Obama Watch

by William Yeatman on November 25, 2008

This week President-elect Barack Obama promised to “lead the world toward a new era of global cooperation on climate change" at an international climate change summit in California. In a previously-recorded video message to the 800 attendees, Obama repeated his campaign pledge to push for a cap-and-trade scheme that would reduce U.S. emissions to 1990 levels by 2020, and 80% below 1990 levels by 2050. Obama also promoted his plan to spend $15 billion annually for ten years to create 5 million green jobs.

Obama faces an uphill battle to meet these promises. The economic crisis will be a major impediment to Obama’s vision of an era of global cooperation on climate change. Countries are increasingly reluctant to commit to economically harmful climate mitigation policies during what appears to be a global recession (see “Around the World, below).
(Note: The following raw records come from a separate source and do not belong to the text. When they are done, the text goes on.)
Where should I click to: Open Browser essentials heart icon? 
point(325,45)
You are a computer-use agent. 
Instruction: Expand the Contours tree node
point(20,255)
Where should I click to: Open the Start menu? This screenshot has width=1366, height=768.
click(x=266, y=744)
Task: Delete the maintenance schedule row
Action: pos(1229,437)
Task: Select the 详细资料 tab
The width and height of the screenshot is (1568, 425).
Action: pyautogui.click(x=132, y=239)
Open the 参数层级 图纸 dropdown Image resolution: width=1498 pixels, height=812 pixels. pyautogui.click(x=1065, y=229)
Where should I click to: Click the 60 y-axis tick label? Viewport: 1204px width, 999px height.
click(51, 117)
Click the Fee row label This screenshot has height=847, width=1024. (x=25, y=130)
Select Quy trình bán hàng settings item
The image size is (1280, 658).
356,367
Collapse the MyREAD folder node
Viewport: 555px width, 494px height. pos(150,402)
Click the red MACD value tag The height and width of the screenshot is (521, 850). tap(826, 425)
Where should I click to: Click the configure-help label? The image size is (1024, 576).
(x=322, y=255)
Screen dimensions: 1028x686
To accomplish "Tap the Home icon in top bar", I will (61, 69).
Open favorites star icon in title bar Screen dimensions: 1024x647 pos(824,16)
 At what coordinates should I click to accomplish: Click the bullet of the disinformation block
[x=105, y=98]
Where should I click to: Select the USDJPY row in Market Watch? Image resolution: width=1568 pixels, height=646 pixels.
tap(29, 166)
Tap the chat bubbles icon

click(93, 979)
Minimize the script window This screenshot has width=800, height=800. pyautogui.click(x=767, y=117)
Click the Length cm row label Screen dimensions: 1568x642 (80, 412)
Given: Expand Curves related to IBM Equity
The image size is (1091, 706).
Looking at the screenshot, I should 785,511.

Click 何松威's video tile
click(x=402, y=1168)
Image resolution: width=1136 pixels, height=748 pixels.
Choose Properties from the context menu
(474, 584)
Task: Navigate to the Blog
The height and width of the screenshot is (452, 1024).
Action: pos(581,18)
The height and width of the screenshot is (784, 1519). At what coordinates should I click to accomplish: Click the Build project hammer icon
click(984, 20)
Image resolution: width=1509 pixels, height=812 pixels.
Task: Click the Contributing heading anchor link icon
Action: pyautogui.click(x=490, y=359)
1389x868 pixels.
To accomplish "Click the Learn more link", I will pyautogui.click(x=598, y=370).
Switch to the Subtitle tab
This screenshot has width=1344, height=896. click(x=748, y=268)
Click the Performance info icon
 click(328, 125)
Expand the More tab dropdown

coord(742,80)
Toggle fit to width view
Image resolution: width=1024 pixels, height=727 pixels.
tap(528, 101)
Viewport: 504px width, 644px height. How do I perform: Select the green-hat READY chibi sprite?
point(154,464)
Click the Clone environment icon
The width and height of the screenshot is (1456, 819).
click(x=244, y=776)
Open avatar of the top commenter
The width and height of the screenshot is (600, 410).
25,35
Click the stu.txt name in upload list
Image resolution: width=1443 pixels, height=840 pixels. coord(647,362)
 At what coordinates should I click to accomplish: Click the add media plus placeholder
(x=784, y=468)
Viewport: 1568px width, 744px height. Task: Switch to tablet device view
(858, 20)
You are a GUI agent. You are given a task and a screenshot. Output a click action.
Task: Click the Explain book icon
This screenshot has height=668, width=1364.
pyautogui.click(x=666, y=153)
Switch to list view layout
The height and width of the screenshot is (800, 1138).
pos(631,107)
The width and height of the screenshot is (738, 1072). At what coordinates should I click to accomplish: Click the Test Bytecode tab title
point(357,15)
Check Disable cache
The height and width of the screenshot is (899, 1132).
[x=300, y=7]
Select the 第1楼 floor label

The economic downturn also will impede Obama’s cap-and-trade plans. Senator Barbara Boxer (D-Calif) this week announced that she will introduce a cap and trade bill in January (see Inside the Beltway, above), but the Senate rejected the Lieberman-Warner cap-and-trade bill last summer because of its adverse economic impact, and the economy is much worse now. Just last week, Senator Jeff Bingaman (D-NM), chairman of the Senate Energy and Natural Resources Committee, told reporters that the financial crisis has forced the Congress to relegate cap and trade legislation to the backburner. He said that he didn’t expect the Congress to address cap and trade until 2010.

Obama’s plan to spend billions in taxpayer money to create green jobs is much more plausible in the short term. Members of Congress are likely to embrace an opportunity to spread around $15 billion among constituents.